Her favorite subject is themes of womanhood – from young girls, through pregnancy to the authority of the tribal Matriarch. She tackles experiences with which she is personally familiar; so much of her work has concentrated on mother and child relationships, pregnancy and birth. Colleen looks forward to portraying feminine experiences through to old age. She´s interested not just in the emotional, spiritual side to a woman´s life, but is also fascinated by the movement so particular to her sex. She feels the movement and stature of woman reveals more pride than that of the opposite sex, and gives great scope for sculptural depiction. Similarly, rather than simply being bound by her own feelings, she also tries to portray the experiences she witnesses of other women.
The subject of mother and child is an important one to Colleen, and feels it relevant that the close relationship between father and child is still too common in her society. Attitudes are slowly changing but many traditional beliefs hold true. Relationships between men and woman are sometimes portrayed in her work. She also gives importance to sometimes-insignificant subjects such as ants, bees, butterflies and caterpillars. Spending much time watching insects, particularly ants, Colleen admits a fascination with her apparent humility – a humility that she feels the human race has lost. Creatures such as the cat and the zebra provide interesting subject material, but this fascination with the smallest of living things seems to have endured; ´´the way ants move in lines particularly. I love to watch their movement´´. With all these subjects, she watches closely, but finally carves from a strong mental image and the memories she holds of the animal, insect or person.

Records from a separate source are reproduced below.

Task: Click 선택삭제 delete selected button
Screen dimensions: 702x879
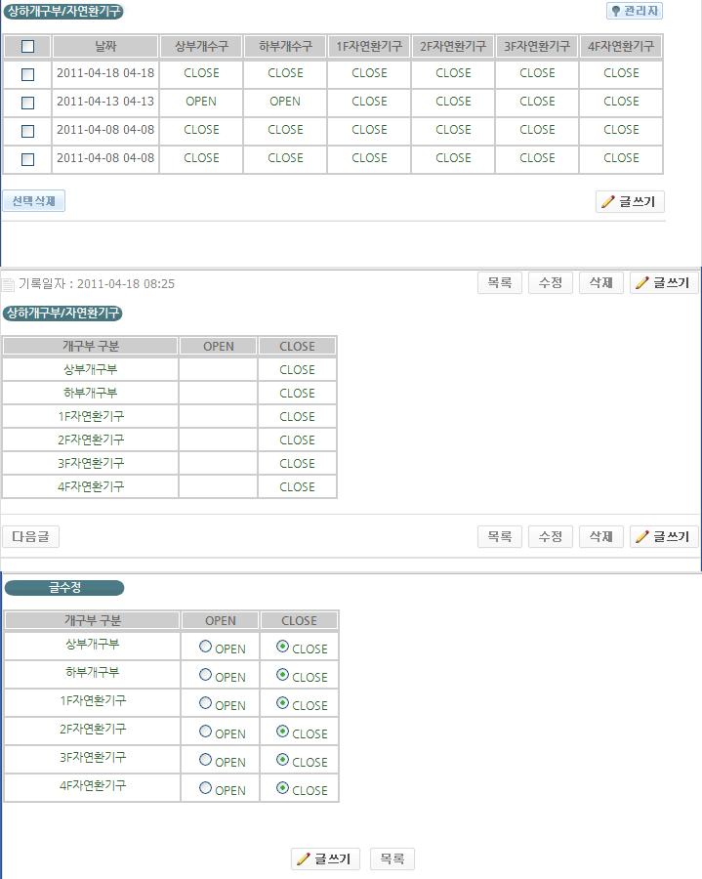Action: [x=34, y=201]
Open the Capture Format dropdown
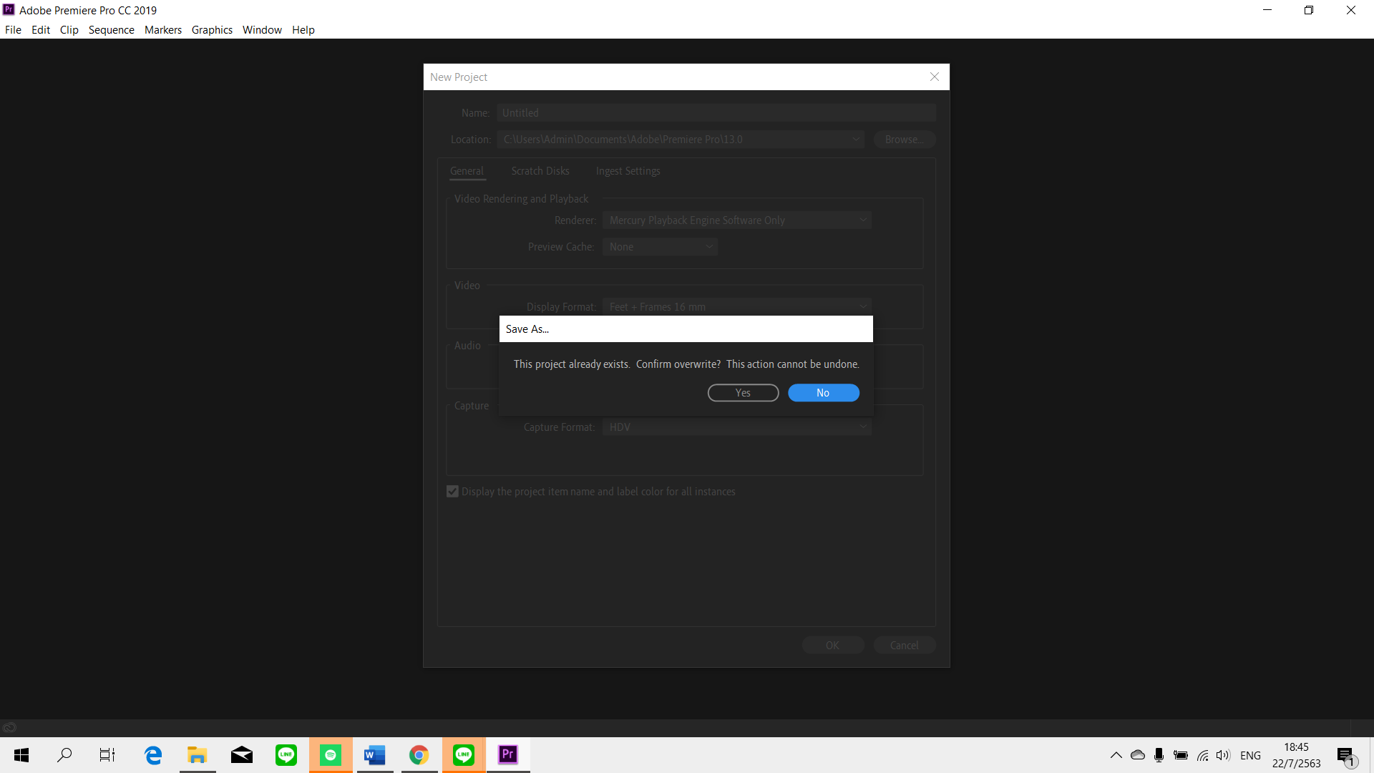Viewport: 1374px width, 773px height. click(736, 427)
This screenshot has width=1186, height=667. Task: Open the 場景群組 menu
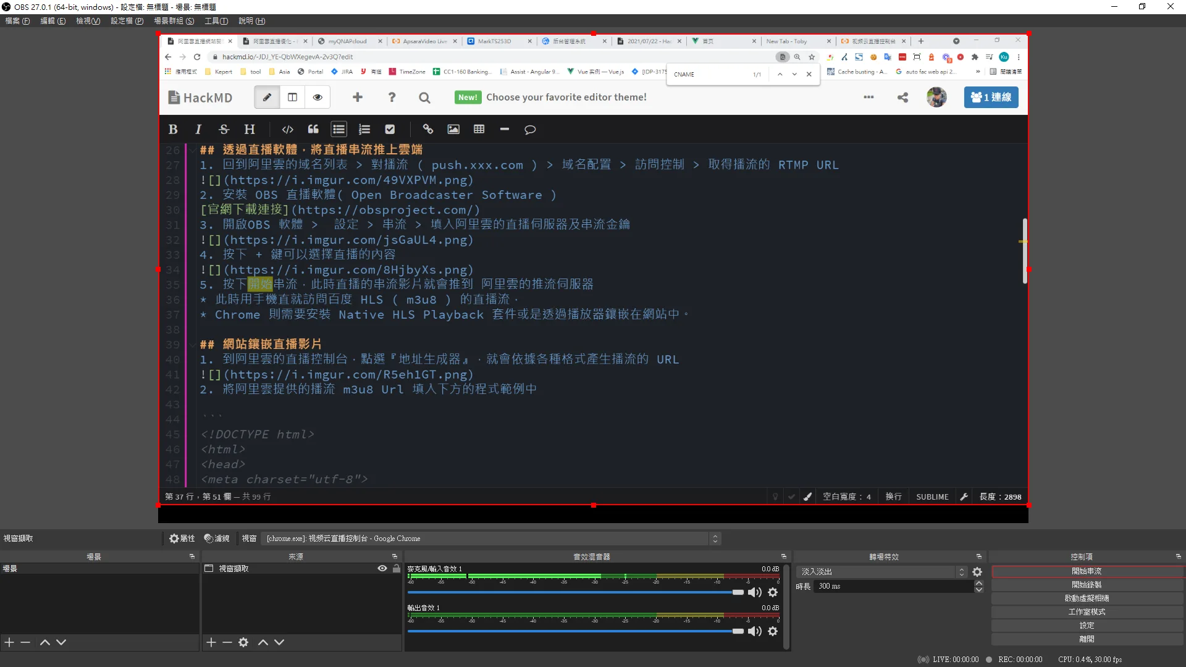174,21
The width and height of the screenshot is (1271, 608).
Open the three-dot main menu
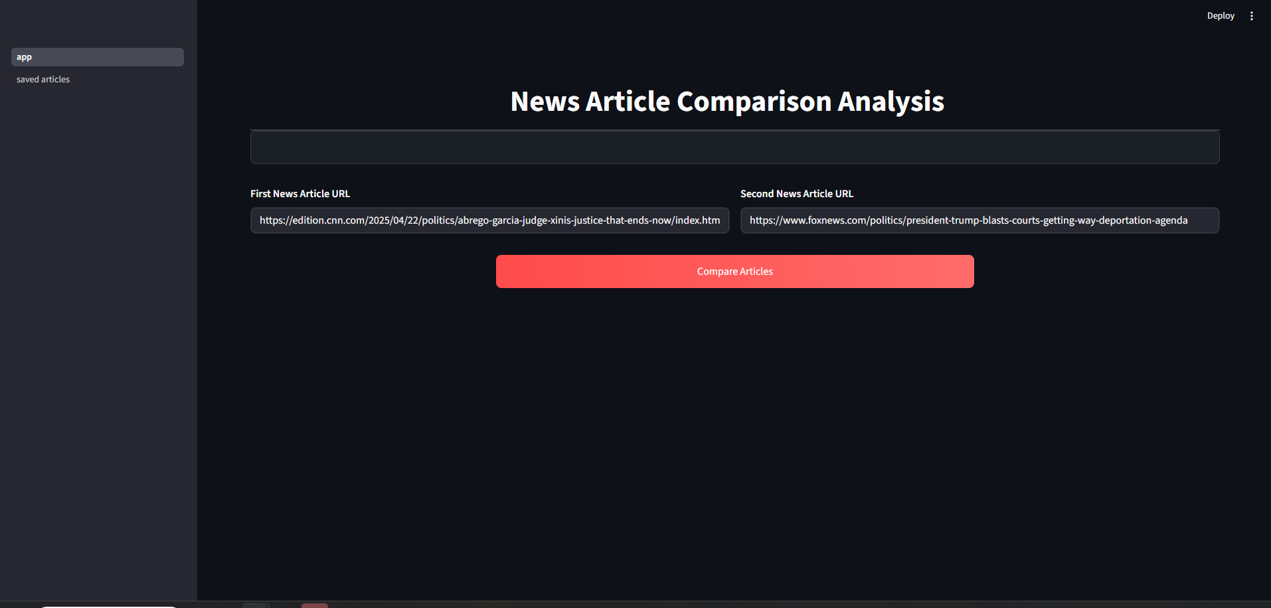[x=1251, y=16]
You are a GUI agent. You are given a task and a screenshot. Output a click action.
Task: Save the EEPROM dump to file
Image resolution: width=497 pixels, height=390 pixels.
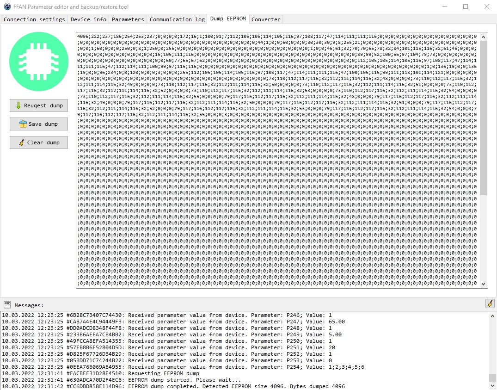click(39, 124)

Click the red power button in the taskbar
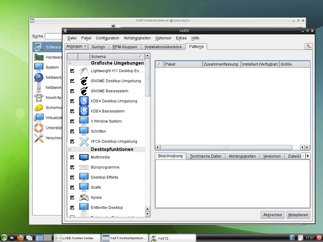320,238

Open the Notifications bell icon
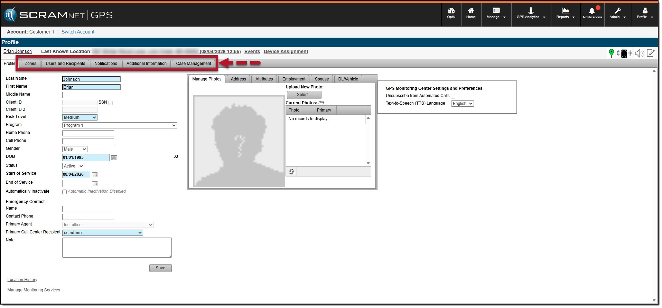point(592,13)
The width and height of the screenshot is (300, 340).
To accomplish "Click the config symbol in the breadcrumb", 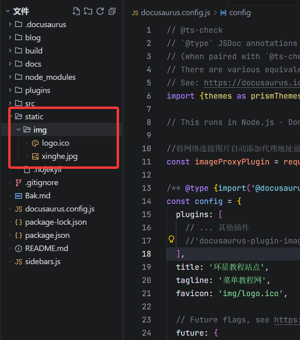I will (x=240, y=13).
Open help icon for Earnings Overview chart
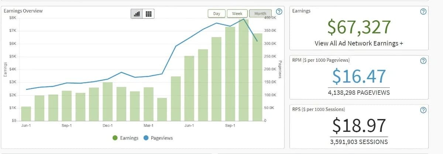Viewport: 443px width, 154px height. coord(279,11)
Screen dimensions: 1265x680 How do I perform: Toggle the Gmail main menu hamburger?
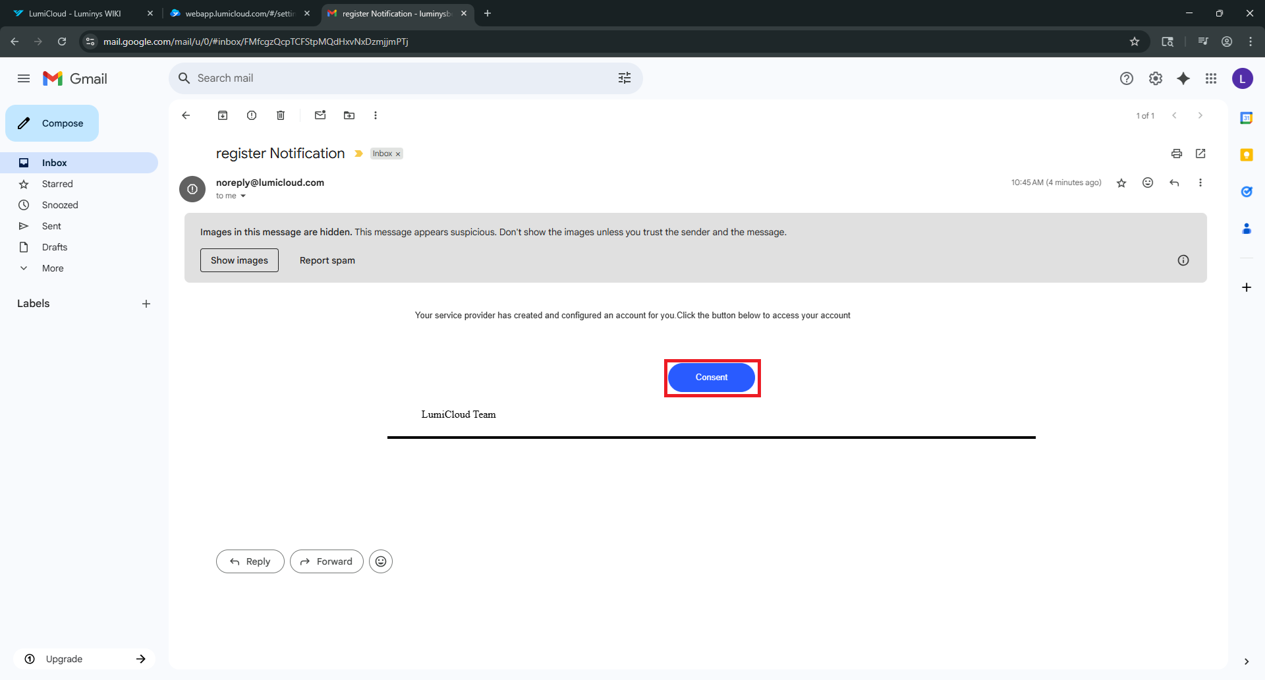24,78
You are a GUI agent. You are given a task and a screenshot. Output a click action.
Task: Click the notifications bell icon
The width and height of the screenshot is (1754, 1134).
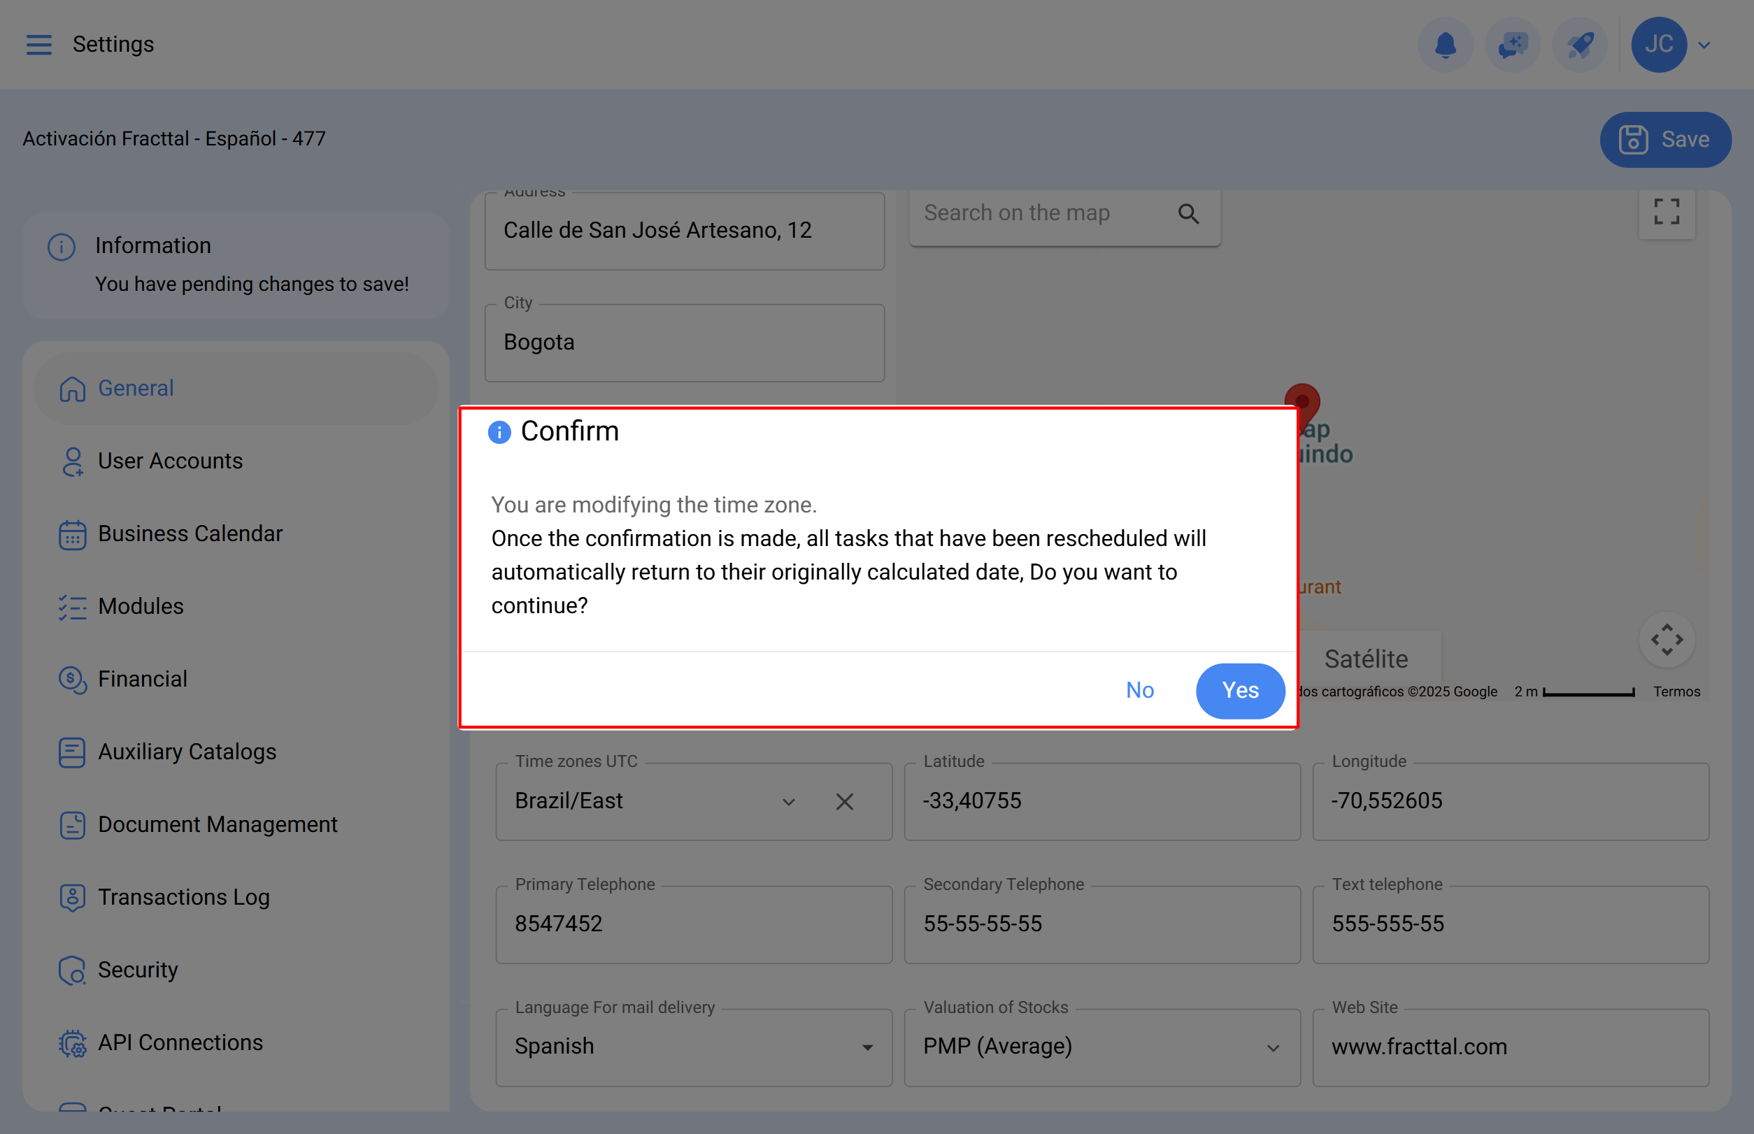click(x=1445, y=44)
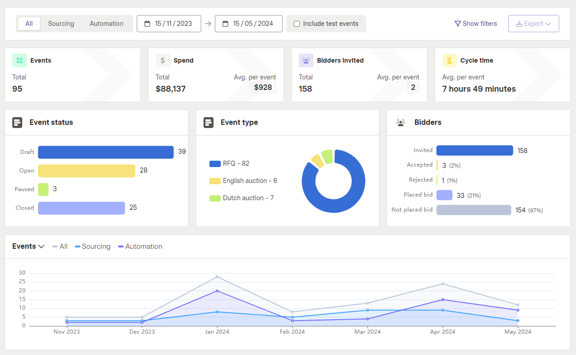Switch to the Sourcing tab

point(61,23)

There is little influence from other sculptors but Colleen admires works of Tapfuma Gutsa and Cosmos Muchenje. She talks of the difficulties faced by young women artists, although many areas are becoming slightly easier than they were. Attitudes of her male colleagues vary from respectful interest to being somewhat ignored, and at worst an apparent jealousy of the recent success of woman artists. ´´Many women are artists and just don´t realize it – making pots and other items for the home that are not for sale´´. Colleen works predominantly in Springstone, but also uses opaline. Colleen passed away in June 2009.